Page extract –
LIFETIME BRANDS, INC. AMENDED AND RESTATED 2000 LONG-TERM INCENTIVE PLAN Restricted Stock Grant Certificate

EX-10.1 2 d82287dex101.htm EX-10.1 EX-10.1

Exhibit 10.1

LIFETIME BRANDS, INC.

AMENDED AND RESTATED 2000 LONG-TERM INCENTIVE PLAN

Restricted Stock Grant Certificate

This Grant Certificate evidences an award (the “Award”) of Restricted Stock pursuant to the Amended and Restated 2000 Long-Term Incentive Plan (the “Plan”) of Lifetime Brands, Inc. (the “Company”) to the individual whose name appears below (the “Grantee”), pursuant to the provisions of the Plan and on the express terms and conditions set forth in this Grant Certificate and, if applicable Exhibit A attached hereto, which is hereby incorporated by reference. Capitalized terms not otherwise defined herein or in the attached exhibits shall have the meanings ascribed thereto in the Plan:

 

1. Name of Grantee:

 

2. Number of Restricted Shares:

 

3. Grant Date:             

 

4. Vesting Date: The Restricted Stock shall become vested and all restrictions shall lapse on the dates and as to the number of shares of Restricted Stock as set forth below opposite such dates:

 

Vesting Date

  

Number of Shares that Become Vested

  

 

5. Termination of Service: Except as provided in Paragraph 6 below, the vesting of the Restricted Stock is contingent upon the Grantee’s continued employment with the Company, a Parent, or a Subsidiary until the applicable vesting date.

 

6. Change in Control: If a Change in Control occurs, the Award shall be treated consistent with Section 8 of the Plan.

 

7. Transferability; Stockholder Rights: Restricted Stock that has not vested may not be transferred, assigned, pledged, hypothecated or otherwise disposed of. Restricted Stock shall carry voting rights and, once vested, dividend rights.

 

8. Share Certificates: Reasonably promptly following the Grant Date, the Company shall either cause to be issued to the Grantee a certificate in respect of the Restricted Stock or reflect ownership thereof in book entry form on the Company’s books and records. If certificates representing the Restricted Stock are issued, they shall be issued in the name of the Grantee, but held in the physical possession of the Company, and the Grantee shall execute in blank a stock power in a form provided by the Company, allowing the Company to transfer the shares of Restricted Stock in the event they are forfeited pursuant to the terms of this Grant Certificate. Such certificates shall bear the following (or a similar) legend in addition to any other legends that may be required under federal or state securities laws:

“THE TRANSFERABILITY OF THIS CERTIFICATE AND THE SHARES OF COMMON STOCK REPRESENTED HEREBY ARE SUBJECT TO THE TERMS AND CONDITIONS (INCLUDING FORFEITURE) CONTAINED IN THE AMENDED AND RESTATED 2000 LONG TERM INCENTIVE PLAN OF LIFETIME BRANDS, INC. AND A RESTRICTED STOCK GRANT CERTIFICATE DATED AS OF                      BETWEEN THE STOCKHOLDER AND LIFETIME BRANDS, INC. A COPY OF THE PLAN AND THE GRANT CERTIFICATE ARE ON FILE WITH LIFETIME BRANDS, INC.”

Supplied data –
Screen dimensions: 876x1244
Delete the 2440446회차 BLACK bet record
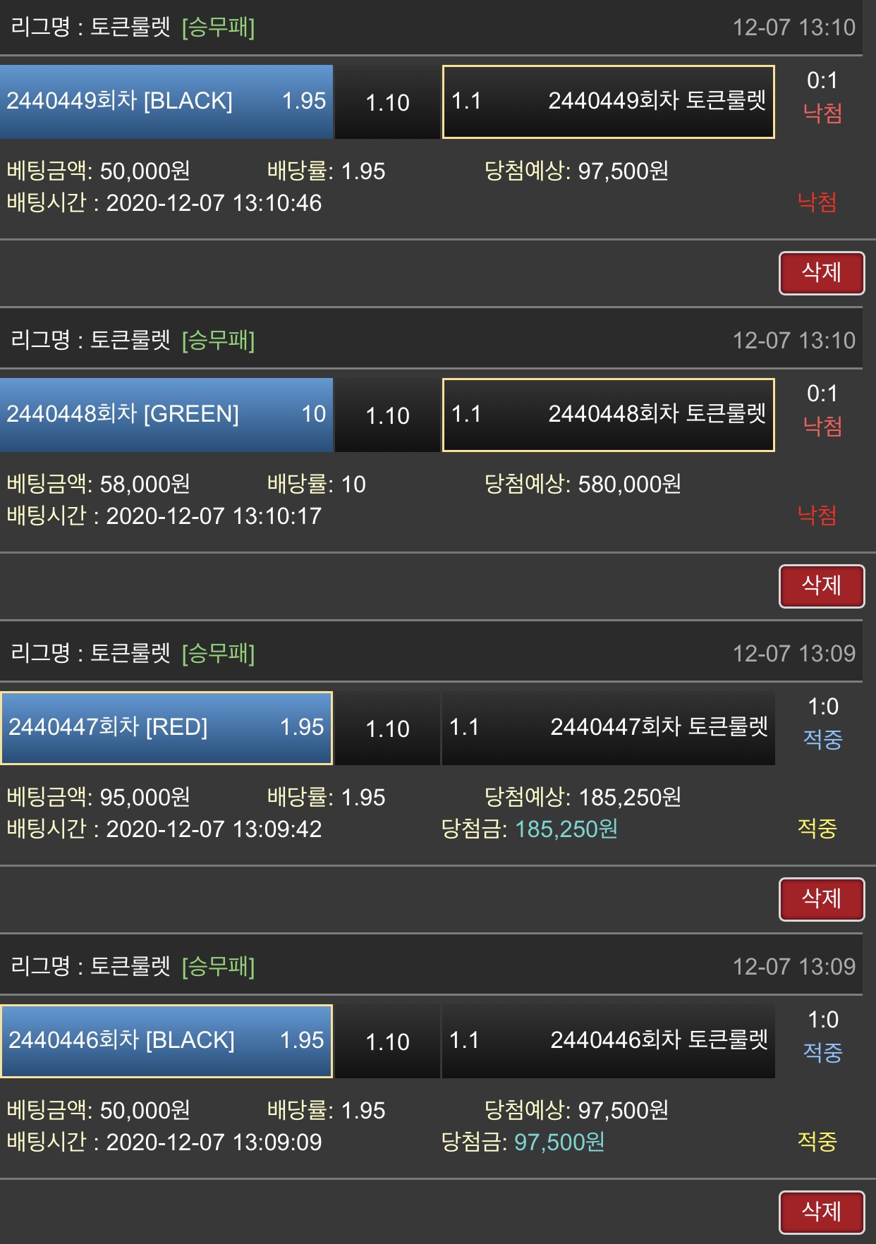(822, 1212)
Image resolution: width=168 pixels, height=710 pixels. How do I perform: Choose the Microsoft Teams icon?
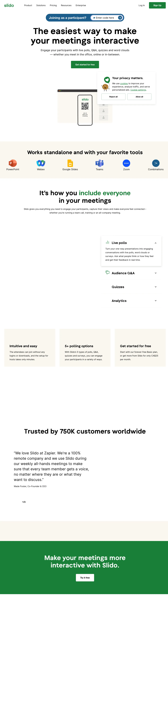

Work to complete –
Summarize the restricted stock grant certificate in three sentences.

Response –
The certificate evidences an award of Restricted Stock to a Grantee under the Amended and Restated 2000 Long-Term Incentive Plan of Lifetime Brands, Inc. The shares vest on set dates, generally only if the Grantee stays employed with the Company, a Parent, or a Subsidiary, and a Change in Control is handled under Section 8 of the Plan. Unvested shares cannot be transferred or pledged, the shares carry voting rights and, once vested, dividend rights, and any issued certificates are held by the Company and bear a legend noting the Plan's terms, including forfeiture.